Everything from the line containing "Instruction: Choose Photométrie" through the line containing "Open the Packages section in top navigation" should be repeated exactly, and nothing else from the data.
= = = =
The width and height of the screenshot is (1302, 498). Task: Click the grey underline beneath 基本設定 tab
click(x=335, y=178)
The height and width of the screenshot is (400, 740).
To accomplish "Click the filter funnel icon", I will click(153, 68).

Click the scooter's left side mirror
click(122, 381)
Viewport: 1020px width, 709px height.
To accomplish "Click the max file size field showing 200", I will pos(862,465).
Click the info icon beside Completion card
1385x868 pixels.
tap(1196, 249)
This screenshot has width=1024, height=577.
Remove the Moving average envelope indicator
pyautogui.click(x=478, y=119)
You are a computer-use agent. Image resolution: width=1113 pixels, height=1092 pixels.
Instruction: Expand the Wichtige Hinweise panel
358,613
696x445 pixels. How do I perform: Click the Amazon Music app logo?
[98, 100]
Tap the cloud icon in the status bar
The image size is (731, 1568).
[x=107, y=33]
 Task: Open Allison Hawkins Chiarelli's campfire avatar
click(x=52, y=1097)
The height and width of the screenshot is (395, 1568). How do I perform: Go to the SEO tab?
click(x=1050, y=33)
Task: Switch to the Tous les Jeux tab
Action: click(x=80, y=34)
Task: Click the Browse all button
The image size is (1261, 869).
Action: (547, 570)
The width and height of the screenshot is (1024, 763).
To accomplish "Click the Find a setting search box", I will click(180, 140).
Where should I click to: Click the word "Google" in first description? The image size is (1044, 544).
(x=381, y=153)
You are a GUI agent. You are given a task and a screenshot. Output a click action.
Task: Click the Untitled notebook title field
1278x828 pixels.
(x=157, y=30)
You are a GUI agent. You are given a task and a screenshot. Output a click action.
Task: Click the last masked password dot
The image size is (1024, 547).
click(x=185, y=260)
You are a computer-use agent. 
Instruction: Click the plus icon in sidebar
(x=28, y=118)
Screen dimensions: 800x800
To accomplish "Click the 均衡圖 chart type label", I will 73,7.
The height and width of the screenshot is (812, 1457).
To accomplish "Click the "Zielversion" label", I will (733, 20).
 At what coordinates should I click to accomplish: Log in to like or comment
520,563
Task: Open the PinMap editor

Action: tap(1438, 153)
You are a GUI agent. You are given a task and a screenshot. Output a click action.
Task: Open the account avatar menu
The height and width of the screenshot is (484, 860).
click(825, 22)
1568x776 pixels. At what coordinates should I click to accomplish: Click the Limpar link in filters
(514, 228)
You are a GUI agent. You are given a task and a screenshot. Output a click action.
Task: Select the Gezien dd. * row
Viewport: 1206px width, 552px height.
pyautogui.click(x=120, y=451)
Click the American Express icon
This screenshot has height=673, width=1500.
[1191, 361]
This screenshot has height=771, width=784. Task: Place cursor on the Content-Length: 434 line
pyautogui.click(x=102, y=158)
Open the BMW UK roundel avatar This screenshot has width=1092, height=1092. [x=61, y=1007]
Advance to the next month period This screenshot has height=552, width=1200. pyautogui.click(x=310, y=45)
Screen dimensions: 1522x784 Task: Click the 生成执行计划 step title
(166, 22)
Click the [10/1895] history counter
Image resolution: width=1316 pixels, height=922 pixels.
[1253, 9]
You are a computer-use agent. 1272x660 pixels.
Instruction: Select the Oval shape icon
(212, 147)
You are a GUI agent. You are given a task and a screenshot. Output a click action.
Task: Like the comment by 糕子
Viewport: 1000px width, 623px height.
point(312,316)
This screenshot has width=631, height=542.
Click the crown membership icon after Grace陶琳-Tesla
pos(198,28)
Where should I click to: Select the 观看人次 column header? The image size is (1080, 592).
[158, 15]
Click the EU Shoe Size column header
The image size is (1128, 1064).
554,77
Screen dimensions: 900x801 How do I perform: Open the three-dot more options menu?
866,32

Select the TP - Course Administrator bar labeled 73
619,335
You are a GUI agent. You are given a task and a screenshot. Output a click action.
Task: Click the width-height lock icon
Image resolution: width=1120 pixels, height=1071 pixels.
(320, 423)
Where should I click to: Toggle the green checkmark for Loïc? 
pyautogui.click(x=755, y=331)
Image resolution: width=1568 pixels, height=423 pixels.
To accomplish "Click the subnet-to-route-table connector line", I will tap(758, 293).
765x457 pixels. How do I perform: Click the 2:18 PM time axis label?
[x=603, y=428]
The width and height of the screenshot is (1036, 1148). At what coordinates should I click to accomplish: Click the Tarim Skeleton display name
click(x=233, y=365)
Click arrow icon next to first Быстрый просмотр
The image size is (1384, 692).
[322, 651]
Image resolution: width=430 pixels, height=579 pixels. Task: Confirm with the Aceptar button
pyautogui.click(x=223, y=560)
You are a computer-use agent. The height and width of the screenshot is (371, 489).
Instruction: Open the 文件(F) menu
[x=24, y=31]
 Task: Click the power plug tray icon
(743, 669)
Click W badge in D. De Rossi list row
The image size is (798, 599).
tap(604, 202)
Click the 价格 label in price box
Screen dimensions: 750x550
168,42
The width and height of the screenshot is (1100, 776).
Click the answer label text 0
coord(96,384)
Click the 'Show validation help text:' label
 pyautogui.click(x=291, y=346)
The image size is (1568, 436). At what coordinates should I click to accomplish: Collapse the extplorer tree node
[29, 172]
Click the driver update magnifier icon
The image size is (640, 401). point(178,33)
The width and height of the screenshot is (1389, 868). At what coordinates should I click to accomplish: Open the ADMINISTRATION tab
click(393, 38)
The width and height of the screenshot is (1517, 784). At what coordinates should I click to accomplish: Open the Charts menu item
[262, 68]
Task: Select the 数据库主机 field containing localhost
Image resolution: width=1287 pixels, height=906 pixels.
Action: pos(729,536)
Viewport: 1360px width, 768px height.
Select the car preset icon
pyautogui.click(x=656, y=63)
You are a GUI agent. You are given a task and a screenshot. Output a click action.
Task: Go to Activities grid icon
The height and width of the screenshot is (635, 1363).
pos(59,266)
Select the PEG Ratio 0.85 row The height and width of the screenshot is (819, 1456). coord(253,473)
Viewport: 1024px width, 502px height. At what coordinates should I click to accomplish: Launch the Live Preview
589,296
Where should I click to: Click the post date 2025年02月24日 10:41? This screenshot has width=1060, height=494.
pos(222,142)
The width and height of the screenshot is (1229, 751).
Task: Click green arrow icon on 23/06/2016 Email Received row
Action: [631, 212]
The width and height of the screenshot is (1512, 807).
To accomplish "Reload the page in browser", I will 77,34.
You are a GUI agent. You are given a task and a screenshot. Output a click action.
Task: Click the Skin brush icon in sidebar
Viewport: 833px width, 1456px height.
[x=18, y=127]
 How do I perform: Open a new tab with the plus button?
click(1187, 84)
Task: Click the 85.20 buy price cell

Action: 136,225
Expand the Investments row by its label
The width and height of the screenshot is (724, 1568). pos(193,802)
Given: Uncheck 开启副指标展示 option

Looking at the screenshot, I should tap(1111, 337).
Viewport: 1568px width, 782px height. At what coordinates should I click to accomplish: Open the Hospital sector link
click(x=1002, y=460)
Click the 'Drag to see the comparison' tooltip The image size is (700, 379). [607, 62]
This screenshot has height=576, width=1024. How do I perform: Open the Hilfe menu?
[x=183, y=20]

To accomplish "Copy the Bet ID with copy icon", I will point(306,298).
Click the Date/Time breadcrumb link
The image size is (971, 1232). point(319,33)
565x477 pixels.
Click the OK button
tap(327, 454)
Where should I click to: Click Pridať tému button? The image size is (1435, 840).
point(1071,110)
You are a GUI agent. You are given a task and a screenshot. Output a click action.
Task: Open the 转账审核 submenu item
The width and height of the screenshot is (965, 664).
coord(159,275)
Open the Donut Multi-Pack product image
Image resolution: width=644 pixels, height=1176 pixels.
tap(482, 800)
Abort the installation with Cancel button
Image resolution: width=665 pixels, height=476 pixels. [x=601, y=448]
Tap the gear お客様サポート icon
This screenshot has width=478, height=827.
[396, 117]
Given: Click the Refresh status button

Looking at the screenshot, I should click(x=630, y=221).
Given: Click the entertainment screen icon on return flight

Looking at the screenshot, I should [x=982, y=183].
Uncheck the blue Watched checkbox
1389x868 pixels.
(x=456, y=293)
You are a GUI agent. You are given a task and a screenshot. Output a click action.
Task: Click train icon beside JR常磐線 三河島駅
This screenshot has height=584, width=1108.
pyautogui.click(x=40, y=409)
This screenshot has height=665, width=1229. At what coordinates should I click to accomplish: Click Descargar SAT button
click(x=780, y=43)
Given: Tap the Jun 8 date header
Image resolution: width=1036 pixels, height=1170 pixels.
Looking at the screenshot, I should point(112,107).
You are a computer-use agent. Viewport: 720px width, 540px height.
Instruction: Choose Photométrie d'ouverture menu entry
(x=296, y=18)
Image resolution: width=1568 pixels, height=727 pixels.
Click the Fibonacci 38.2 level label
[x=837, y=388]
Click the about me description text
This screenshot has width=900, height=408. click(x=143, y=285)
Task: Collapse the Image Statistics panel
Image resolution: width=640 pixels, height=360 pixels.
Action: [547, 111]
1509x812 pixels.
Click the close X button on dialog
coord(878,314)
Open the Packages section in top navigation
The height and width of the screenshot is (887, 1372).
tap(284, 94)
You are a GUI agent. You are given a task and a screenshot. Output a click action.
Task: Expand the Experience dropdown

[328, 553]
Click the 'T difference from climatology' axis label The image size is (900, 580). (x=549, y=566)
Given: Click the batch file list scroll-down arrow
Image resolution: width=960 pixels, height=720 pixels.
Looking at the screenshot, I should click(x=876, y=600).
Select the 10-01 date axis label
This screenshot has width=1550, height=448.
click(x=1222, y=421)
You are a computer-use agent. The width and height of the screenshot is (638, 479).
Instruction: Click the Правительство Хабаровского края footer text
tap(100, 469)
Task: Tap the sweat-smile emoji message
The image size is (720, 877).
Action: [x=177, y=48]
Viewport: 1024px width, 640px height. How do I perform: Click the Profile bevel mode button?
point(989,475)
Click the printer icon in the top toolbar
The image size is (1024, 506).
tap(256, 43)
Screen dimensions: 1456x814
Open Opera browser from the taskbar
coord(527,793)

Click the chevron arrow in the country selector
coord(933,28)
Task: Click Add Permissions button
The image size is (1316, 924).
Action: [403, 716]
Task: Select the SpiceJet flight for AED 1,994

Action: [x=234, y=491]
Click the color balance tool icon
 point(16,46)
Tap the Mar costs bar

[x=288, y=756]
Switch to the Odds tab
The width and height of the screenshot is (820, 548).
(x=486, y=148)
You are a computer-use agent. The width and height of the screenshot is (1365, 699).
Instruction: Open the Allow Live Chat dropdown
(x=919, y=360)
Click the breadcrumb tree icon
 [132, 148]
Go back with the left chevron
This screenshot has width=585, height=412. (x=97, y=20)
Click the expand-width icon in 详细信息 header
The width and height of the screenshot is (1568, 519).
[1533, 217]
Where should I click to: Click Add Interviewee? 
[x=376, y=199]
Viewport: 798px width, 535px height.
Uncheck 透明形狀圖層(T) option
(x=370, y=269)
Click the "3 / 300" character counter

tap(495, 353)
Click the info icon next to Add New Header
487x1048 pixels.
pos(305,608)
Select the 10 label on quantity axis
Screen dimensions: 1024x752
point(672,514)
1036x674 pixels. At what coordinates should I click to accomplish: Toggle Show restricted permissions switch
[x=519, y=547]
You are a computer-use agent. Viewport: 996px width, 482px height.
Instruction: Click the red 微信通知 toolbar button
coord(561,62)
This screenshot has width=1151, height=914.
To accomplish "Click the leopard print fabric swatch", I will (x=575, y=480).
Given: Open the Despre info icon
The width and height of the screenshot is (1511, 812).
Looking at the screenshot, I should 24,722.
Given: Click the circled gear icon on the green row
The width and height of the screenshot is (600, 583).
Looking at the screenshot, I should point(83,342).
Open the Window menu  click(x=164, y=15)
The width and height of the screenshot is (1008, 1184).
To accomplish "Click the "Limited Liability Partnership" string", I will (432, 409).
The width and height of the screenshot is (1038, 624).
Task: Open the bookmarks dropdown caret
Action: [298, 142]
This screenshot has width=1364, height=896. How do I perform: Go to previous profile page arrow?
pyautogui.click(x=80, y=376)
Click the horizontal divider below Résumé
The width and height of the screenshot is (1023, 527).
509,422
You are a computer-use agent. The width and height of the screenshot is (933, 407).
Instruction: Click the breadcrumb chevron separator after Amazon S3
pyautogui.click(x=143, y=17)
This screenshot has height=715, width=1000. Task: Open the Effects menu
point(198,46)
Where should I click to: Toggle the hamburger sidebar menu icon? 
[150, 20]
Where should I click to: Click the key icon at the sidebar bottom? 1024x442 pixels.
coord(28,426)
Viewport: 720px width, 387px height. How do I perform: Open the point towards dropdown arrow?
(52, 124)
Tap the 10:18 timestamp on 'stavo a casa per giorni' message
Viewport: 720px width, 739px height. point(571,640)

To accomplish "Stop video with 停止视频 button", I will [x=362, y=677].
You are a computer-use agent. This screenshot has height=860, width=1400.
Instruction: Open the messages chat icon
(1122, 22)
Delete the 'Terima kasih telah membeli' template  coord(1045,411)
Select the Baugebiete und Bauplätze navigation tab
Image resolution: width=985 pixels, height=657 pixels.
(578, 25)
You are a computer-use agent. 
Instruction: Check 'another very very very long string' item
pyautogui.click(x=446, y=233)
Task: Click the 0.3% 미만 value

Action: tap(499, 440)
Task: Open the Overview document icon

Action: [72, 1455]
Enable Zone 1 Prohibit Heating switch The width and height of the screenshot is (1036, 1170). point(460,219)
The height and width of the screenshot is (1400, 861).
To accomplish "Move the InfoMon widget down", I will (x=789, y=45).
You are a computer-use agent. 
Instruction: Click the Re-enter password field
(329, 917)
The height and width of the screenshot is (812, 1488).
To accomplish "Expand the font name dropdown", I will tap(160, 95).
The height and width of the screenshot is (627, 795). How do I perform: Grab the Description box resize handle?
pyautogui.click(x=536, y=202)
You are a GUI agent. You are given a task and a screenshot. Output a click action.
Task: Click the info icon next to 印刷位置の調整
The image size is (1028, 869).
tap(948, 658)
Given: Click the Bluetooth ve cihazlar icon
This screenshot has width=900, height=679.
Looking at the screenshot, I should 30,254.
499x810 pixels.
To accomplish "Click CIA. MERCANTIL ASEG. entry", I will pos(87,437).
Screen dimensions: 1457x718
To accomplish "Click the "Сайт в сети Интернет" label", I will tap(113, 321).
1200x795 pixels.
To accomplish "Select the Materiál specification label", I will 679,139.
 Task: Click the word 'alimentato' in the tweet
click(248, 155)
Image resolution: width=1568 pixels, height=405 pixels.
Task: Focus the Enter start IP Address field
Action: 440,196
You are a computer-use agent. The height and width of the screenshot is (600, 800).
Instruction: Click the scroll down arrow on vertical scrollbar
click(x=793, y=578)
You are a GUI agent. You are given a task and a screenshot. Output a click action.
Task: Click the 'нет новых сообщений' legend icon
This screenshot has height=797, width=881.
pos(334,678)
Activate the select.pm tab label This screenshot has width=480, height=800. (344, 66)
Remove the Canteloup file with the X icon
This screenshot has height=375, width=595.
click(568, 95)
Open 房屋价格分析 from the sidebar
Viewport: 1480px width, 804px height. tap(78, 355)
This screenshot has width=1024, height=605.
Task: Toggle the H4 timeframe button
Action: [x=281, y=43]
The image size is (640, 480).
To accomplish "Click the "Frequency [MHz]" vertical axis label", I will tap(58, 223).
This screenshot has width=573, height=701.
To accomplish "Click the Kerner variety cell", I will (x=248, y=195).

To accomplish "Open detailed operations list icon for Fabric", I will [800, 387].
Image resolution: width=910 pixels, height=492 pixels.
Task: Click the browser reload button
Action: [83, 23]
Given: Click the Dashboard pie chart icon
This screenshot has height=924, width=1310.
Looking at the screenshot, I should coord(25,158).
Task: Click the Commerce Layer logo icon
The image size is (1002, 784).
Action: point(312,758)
= = = =
Task response:
Instruction: Choose Photométrie d'ouverture menu entry
(x=296, y=18)
Image resolution: width=1568 pixels, height=727 pixels.
Click the Fibonacci 38.2 level label
[x=837, y=388]
Click the about me description text
This screenshot has width=900, height=408. click(x=143, y=285)
Task: Collapse the Image Statistics panel
Image resolution: width=640 pixels, height=360 pixels.
Action: [547, 111]
1509x812 pixels.
Click the close X button on dialog
coord(878,314)
Open the Packages section in top navigation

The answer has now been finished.